_ASSIGNED TASK_
In the records below, find the line that contains "1391x868 pixels." and the line that contains "The height and width of the screenshot is (1456, 818).". Set down exactly those lines and every line between them, and nothing more.

◇ ◇ ◇ ◇ ◇ ◇ ◇

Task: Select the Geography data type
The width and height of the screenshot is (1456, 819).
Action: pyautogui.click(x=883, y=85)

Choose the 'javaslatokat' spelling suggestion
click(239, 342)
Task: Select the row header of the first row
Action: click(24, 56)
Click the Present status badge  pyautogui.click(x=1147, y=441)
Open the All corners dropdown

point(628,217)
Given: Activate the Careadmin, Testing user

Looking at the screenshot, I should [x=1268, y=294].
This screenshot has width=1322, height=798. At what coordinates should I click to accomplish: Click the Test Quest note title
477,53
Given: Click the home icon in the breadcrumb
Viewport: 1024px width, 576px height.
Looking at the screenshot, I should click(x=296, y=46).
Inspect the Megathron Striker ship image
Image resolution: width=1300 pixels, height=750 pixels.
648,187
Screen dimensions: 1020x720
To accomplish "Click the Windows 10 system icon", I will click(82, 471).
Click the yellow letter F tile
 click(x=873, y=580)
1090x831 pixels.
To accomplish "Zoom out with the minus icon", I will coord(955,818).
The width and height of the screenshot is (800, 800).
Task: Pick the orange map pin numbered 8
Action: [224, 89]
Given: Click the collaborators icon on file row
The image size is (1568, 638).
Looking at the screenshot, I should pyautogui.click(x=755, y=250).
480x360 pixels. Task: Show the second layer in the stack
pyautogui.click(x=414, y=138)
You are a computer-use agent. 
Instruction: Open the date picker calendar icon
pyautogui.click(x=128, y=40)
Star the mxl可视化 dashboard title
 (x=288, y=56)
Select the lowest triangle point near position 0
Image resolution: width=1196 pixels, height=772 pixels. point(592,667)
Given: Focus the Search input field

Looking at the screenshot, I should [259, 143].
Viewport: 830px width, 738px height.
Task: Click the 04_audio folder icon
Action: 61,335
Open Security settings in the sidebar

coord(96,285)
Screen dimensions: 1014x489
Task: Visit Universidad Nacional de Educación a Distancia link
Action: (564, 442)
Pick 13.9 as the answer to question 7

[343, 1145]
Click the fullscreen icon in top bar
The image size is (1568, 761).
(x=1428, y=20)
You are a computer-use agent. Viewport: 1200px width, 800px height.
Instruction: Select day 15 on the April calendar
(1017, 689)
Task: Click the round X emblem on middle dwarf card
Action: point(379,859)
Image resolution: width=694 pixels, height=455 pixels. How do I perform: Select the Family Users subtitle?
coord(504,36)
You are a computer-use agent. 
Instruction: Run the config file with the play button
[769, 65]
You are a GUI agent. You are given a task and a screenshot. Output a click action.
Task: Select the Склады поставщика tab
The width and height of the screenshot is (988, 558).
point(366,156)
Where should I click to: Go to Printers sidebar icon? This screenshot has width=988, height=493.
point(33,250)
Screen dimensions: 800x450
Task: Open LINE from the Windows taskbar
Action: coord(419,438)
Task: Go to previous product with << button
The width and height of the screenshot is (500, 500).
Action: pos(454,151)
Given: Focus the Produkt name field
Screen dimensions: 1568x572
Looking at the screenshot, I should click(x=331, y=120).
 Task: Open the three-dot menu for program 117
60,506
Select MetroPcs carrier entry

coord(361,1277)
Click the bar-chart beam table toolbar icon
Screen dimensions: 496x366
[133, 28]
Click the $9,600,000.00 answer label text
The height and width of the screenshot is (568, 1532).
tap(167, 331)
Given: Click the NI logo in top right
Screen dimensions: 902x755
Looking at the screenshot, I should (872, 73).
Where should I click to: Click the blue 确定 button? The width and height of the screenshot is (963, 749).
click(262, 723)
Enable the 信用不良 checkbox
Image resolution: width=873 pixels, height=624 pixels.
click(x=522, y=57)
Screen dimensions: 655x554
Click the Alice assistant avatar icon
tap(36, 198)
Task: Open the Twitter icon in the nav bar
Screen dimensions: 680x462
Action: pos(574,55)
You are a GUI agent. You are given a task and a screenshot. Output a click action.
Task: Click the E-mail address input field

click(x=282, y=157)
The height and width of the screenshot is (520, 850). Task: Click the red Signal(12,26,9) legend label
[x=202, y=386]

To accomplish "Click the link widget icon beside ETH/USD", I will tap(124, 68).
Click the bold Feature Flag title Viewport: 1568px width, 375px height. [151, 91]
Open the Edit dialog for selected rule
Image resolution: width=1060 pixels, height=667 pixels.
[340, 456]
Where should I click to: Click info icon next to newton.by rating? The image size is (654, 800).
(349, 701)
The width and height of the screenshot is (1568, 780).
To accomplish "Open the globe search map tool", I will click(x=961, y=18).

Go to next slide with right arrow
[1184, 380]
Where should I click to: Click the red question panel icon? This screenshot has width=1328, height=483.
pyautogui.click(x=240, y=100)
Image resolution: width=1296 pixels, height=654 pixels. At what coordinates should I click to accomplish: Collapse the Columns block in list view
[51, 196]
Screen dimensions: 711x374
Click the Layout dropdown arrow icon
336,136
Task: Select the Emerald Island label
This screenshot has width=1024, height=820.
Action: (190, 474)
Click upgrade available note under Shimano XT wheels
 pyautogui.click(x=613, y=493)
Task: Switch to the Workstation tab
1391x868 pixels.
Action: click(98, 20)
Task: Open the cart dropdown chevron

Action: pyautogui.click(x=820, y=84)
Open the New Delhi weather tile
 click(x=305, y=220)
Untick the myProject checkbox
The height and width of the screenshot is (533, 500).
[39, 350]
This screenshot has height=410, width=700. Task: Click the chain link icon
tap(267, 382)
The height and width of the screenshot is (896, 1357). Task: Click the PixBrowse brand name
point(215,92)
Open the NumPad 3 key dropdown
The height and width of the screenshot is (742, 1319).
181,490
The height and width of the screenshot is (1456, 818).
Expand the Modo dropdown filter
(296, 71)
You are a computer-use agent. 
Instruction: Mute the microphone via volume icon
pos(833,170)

◇ ◇ ◇ ◇ ◇ ◇ ◇

_EXERCISE OUTPUT_
1391x868 pixels.
Action: click(98, 20)
Task: Open the cart dropdown chevron

Action: pyautogui.click(x=820, y=84)
Open the New Delhi weather tile
 click(x=305, y=220)
Untick the myProject checkbox
The height and width of the screenshot is (533, 500).
[39, 350]
This screenshot has height=410, width=700. Task: Click the chain link icon
tap(267, 382)
The height and width of the screenshot is (896, 1357). Task: Click the PixBrowse brand name
point(215,92)
Open the NumPad 3 key dropdown
The height and width of the screenshot is (742, 1319).
181,490
The height and width of the screenshot is (1456, 818).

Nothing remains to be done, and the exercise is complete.